What is the depreciation?
Accounting has many rules and standards. It is no surprise that there are rules on the purchase of long -term items such as equipment, real estate and furniture. These rules require the allocation of purchasing costs for more than one time. The rules and allocation are part of the depreciation of accounting. For example, if a computer server is purchased for $ 15,000 (USD) and the server has a five -year life, then the costs - called depreciation - should be assigned for five years, not just a year it was purchased. In this example, depreciation of $ 3,000 per year would be paid. If the computer server had only one year of lifetime, then it would all be made in the year when it was purchased, because its value for business is only one year.
Many businesses have principles and procedures to when the item and then depreciate it. Using the item means booking it as an asset and then degraded it over time. Usually not worth the fact that items under a certain amount earn, say something purchasedo for $ 100 to be used for five years. The costs of depreciation of $ 20 to be accepted every year are too small and may not be worth problems.
It requires capitalization and depreciation to determine the principles of common sense and observance. If policy suggests that computers are to be depreciated for three years, then all computers are depreciated in three years. If the policy suggests that all items purchased over $ 5,000 are to be capitalized, then all items above this amount are capable and anything below the cost.
There are certain types of items that are usually capitalized and then depreciated over time. These include real estate, equipment, fur, rental improvements and cars. It is important to note that the soil is not depreciated, only buildings and other unstable objects.
Accounting concept of depreciation includes asset with DLOa lifetime. Part of this is the basis of the asset, which is the price of the asset lower rescue value, which is the value that the asset can have available. The estimated life of the asset is also important, the estimated time that the asset will be maintained in operation.
There are several methods of accounting. In the straight line , the depreciation amount is calculated by dividing the base of the asset of years or months of life. The depreciation costs are the same number in most periods. For the decreasing balance , depreciation costs in the first years are higher and decreases over time.
Another method, called sum of the orks , counts on a fraction of the sigher as a sum of years. The costs of depreciation are higher in the first years and decrease over time. The Activity method is calculated based on the use of asset, such as the clock or other rational base reflecting the activity of the asset.
Usually businesses represent the cost of depreciation on two itselfstiff accounts in the main book. One account is called depreciation costs and is reported in a profit and loss statement; The second is called accumulated depreciation and is reported in the balance sheet and accumulation of depreciation costs. The accumulated depreciation account is an antiplay account and has a credit balance.

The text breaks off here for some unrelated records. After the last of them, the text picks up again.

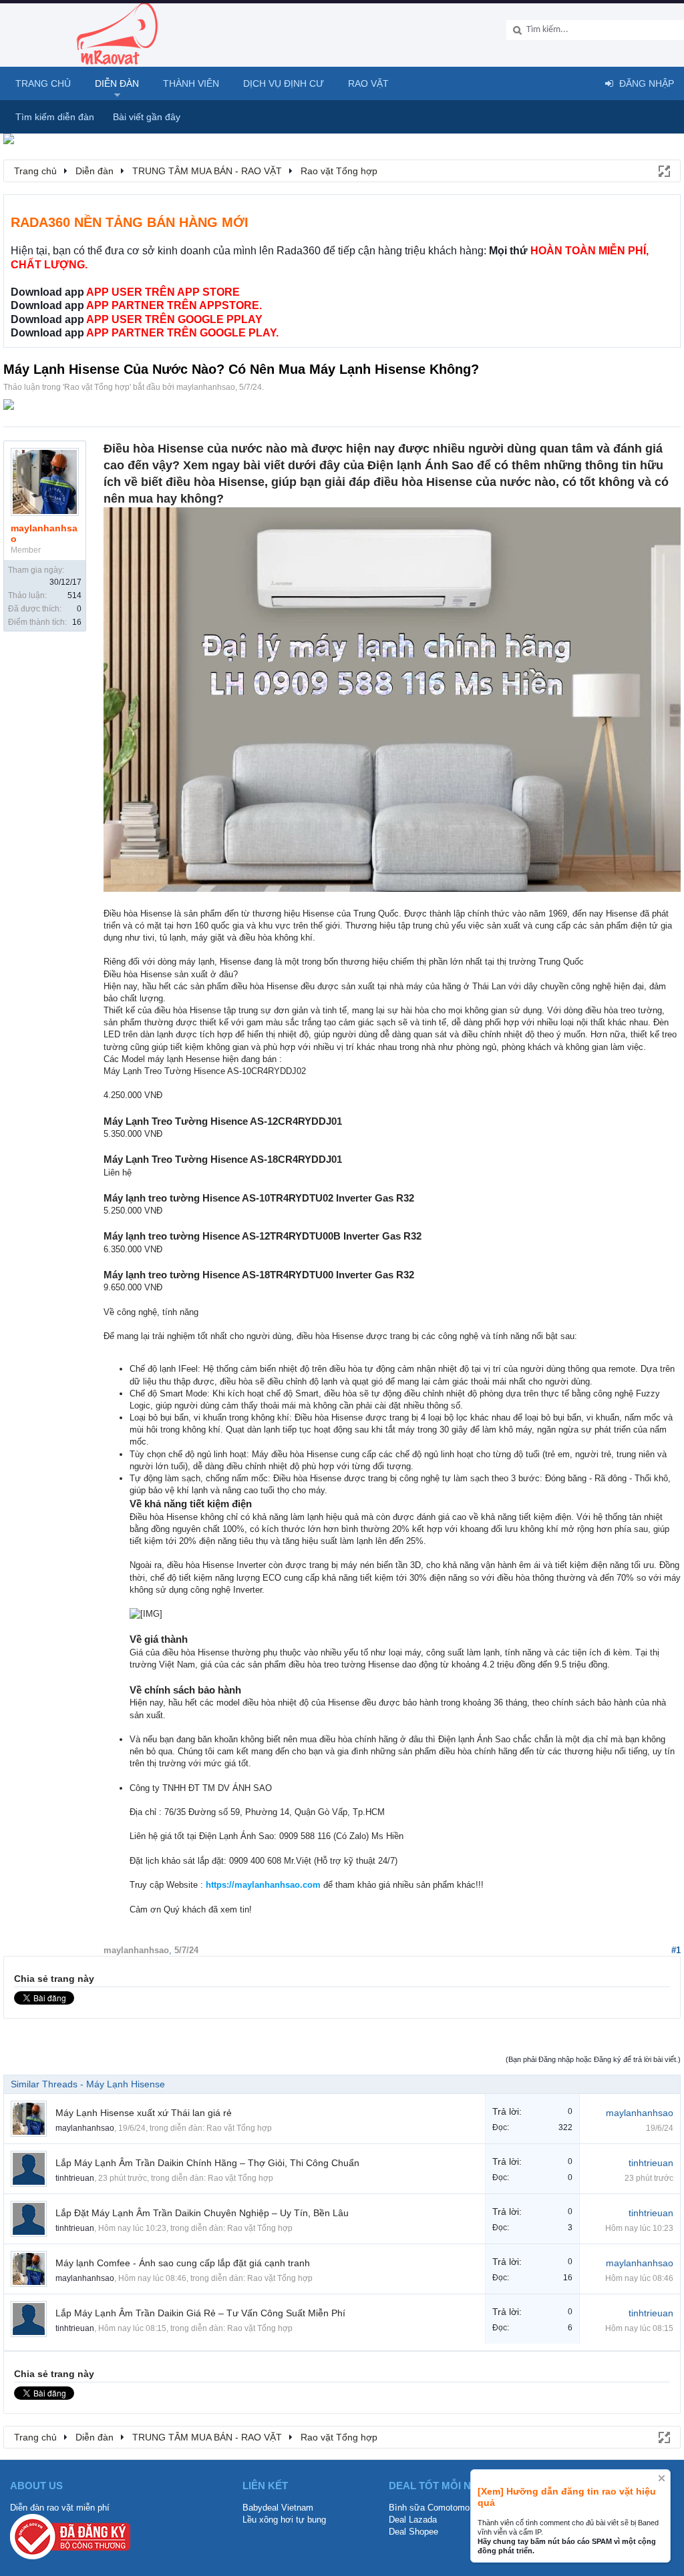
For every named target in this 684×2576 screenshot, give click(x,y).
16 (76, 622)
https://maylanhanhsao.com (263, 1885)
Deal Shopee (413, 2532)
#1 (676, 1950)
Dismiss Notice (662, 2478)
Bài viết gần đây (146, 116)
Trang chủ (43, 83)
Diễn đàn (117, 83)
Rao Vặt (368, 83)
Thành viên (191, 83)
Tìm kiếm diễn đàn (54, 116)
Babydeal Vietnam (277, 2508)
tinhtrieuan (74, 2178)
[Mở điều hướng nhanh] (663, 170)
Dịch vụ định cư (283, 83)
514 (74, 595)
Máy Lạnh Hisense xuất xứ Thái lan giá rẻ (143, 2112)
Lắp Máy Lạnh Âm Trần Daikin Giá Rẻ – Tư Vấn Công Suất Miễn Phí (200, 2313)
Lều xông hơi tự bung (284, 2520)
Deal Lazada (413, 2520)
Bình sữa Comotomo (429, 2508)
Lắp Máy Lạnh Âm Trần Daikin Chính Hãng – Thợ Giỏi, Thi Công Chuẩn (207, 2162)
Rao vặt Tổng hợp (97, 387)
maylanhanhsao (205, 387)
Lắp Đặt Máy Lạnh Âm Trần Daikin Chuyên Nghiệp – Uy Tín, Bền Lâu (202, 2213)
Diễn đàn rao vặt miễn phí (60, 2508)
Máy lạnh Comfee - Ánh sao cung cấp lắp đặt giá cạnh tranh (182, 2263)
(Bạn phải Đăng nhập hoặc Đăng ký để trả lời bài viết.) (593, 2059)
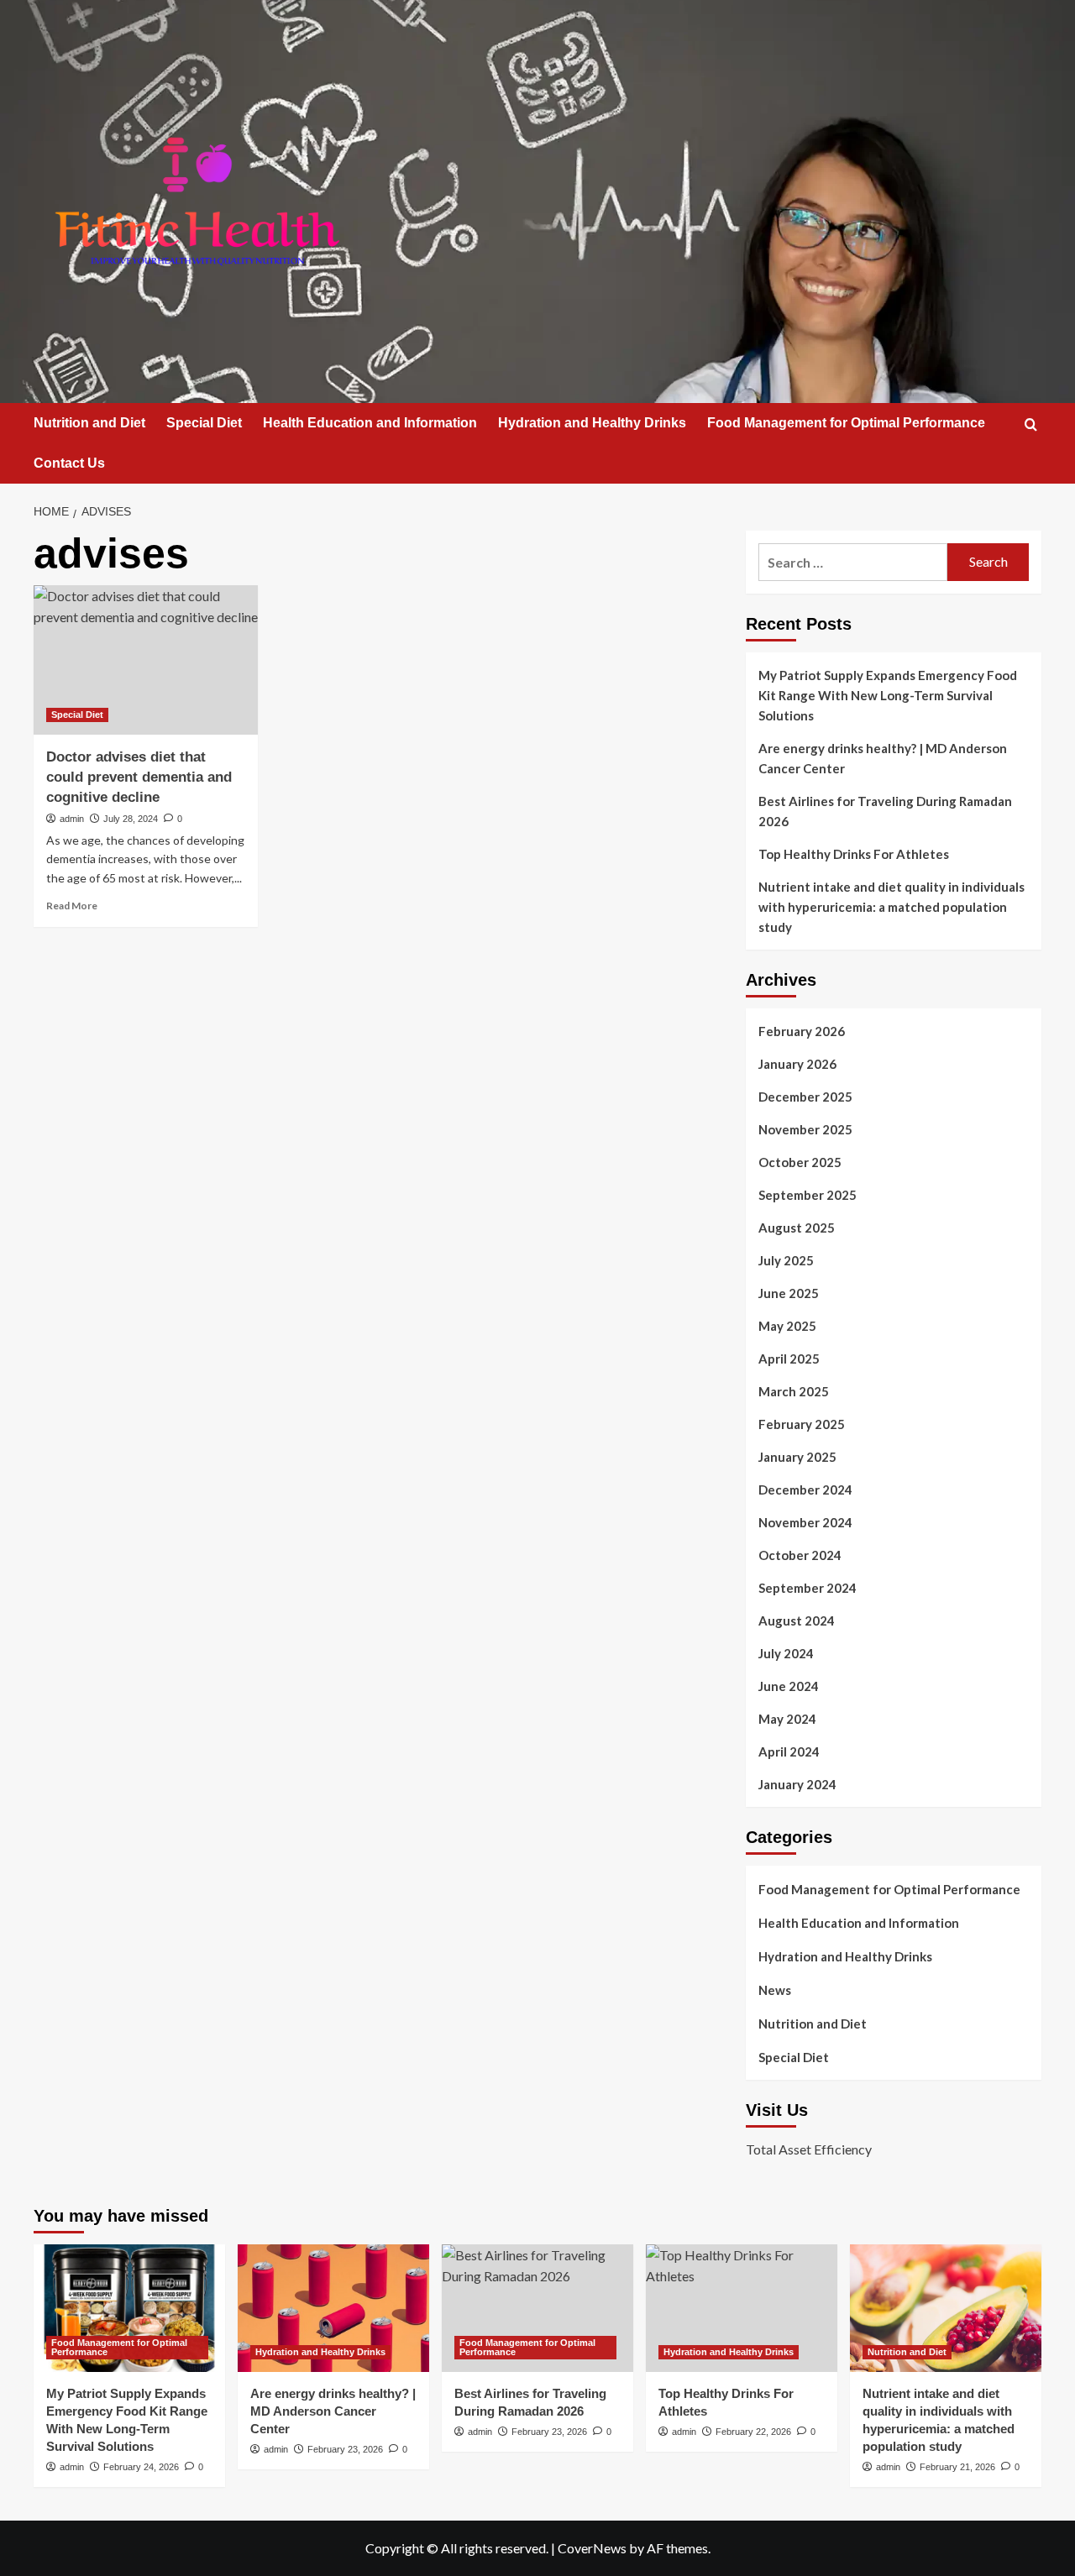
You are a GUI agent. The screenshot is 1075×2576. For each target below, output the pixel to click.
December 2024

Note that in the US has an internal income service (IRS) its own way to report assets and depreciation. Financial depreciation accounting and accounting of tax depreciation varies. The IRS allows 100% deduction of long -term assets up to a certain limit, while the generally accepted accounting policy (GAAP), the standard financial accounting framework does not allow it.
depreciation accounting is a typical process in many companies. Many companies maintain assets and depreciation in the table or use specific tracking software. Calls in this include the identification of assets to be capitalized and consistent in the methodology of depreciation.